Goin' Hard

SouthBound's vice verses

SouthBound and down
SouthBound and down

SouthBound may already have the year’s best local hip-hop release in May’s Seasons Change EP, but they’re not done grinding yet. The brotherly duo of Robert “Lowkey” and Michael “Sandman” Hein have the pieces in place for two LPs and a collaborative album with some of the city’s finest young talent, all to be released in the next 12 months.

“My brother’s in the Navy in Florida but he’s coming home next month for a couple weeks, and we’ll shoot some videos while he’s in town,” offers Lowkey of finishing Vice Verses, which should be out before the winter. Currently in its mastering stages, the album was meant to be released in 2008 but got shelved when SouthBound’s former label went through some legal troubles.

“I’m really shooting right now for that to come out spring of 2010," he says. "I want my brother to have time to get situated. When he gets back for those two weeks, you know, we’ll be in the studio and making songs and shit, but shit changes. You might not use a certain song, or we might get some new beats or new ideas floating around.”

**WHAT YOU WILL DO:**
**1)** Answer these questions using the article on SouthBound:
(a) What is the title of the EP SouthBound released in May?
(b) According to Lowkey, where is his brother serving, and in what branch?
(c) What caused the album to be shelved in 2008?
**2)** Reproduce the stretch of the article on SouthBound from "SouthBound may already" through "next 12 months.".
**3)** Write the next part of the article on SouthBound, picking up after its final sentence.

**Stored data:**
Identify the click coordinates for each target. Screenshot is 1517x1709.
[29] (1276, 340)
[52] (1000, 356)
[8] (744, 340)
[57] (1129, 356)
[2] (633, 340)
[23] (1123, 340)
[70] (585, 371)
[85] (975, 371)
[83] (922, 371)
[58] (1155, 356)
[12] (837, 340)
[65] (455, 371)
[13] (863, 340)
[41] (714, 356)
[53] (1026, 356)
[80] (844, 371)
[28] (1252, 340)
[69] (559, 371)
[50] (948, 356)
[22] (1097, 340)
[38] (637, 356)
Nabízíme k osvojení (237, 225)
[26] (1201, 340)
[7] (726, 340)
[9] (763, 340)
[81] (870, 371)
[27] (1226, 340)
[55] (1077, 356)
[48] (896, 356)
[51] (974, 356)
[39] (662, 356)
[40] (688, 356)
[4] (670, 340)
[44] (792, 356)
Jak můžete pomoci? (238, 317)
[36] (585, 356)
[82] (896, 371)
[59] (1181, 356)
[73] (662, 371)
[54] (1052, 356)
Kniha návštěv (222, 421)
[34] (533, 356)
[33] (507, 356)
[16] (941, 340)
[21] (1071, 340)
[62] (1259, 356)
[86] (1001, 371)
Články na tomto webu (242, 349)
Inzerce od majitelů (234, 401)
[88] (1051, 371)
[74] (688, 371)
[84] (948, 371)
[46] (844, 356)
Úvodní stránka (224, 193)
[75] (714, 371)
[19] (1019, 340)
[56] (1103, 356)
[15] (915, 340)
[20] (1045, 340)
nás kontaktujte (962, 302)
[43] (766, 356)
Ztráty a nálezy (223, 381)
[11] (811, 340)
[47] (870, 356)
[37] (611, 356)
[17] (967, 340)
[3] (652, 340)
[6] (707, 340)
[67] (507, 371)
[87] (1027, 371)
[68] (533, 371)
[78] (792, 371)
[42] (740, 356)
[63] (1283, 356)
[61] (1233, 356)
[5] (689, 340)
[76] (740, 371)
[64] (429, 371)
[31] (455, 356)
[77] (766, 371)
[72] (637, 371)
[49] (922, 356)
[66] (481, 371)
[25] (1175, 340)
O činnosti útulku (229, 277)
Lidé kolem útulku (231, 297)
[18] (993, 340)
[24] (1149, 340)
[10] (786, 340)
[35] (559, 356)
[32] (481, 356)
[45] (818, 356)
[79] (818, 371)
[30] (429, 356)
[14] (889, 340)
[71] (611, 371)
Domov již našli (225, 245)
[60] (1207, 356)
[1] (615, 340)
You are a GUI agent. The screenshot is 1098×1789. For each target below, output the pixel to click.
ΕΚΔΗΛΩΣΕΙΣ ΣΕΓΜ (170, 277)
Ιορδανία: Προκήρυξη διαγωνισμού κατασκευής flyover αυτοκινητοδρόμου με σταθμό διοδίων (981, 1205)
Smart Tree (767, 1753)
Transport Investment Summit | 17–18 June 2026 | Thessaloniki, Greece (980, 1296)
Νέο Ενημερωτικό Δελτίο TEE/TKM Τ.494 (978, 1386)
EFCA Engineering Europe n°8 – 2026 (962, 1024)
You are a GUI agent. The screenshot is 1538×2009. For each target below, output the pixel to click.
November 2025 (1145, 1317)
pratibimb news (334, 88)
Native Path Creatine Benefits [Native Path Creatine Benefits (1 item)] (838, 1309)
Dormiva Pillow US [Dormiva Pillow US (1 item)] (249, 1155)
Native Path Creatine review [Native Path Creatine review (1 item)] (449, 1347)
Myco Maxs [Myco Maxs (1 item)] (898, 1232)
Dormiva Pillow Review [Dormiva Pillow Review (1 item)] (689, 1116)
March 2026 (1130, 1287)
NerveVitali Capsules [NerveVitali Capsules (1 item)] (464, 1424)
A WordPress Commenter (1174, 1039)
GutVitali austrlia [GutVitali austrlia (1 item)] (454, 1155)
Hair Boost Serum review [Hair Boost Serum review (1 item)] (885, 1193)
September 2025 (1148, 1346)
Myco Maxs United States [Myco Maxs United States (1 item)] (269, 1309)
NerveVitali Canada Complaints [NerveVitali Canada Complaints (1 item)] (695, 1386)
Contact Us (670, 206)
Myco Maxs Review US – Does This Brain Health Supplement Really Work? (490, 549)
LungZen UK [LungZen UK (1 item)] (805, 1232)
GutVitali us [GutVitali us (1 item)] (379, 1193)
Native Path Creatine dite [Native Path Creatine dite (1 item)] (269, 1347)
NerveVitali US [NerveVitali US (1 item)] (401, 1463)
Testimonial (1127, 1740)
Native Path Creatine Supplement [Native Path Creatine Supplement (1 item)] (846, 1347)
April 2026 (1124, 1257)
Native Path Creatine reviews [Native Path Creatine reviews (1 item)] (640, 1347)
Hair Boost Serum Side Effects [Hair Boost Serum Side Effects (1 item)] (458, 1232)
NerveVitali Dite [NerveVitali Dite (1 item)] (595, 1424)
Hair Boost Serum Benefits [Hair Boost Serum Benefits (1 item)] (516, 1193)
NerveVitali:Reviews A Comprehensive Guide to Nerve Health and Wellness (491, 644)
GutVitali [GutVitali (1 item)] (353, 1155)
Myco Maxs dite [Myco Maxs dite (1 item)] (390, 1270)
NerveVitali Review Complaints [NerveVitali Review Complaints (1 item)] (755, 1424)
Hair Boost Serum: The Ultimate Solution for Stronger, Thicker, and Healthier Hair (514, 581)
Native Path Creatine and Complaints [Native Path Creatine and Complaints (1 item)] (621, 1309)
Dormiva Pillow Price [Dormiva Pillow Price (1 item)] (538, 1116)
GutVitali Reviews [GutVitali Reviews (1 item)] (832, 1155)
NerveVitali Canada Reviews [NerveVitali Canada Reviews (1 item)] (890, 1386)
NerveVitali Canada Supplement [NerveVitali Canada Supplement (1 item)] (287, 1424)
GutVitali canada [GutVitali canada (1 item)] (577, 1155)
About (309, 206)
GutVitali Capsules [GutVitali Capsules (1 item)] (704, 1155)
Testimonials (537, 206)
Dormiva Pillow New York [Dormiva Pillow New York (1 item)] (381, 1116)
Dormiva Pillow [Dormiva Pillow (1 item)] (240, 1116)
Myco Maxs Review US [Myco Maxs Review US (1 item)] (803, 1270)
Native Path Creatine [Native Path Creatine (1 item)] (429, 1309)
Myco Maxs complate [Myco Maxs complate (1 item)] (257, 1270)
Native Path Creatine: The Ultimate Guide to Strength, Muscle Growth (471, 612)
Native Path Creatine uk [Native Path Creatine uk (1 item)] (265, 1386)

**PER-TASK OUTPUTS:**
**1)**
(a) Seasons Change
(b) In the Navy, in Florida
(c) SouthBound's former label went through some legal troubles.

**2)**
SouthBound may already have the year’s best local hip-hop release in May’s Seasons Change EP, but they’re not done grinding yet. The brotherly duo of Robert “Lowkey” and Michael “Sandman” Hein have the pieces in place for two LPs and a collaborative album with some of the city’s finest young talent, all to be released in the next 12 months.

**3)**
Holding fans over in the meantime is an Internet re-release of 2006’s Rapid Ric-produced Come Up and next month’s League of Extraordinary Gs, which Sandman and Lowkey put together with fellow southsiders COD and Round Rock do-it-alls Dred Skott.

“It’s kind of a blessing in disguise,” Lowkey admits when asked of Vice Verses' much-delayed release. “We were mad that we didn’t release it. We had a lot of people waiting for it; we had a little buzz going on. Our not releasing Vice Verses kind of killed the shit we had going, but it’s good that we can get all our ducks in a row and just knock ‘em out.”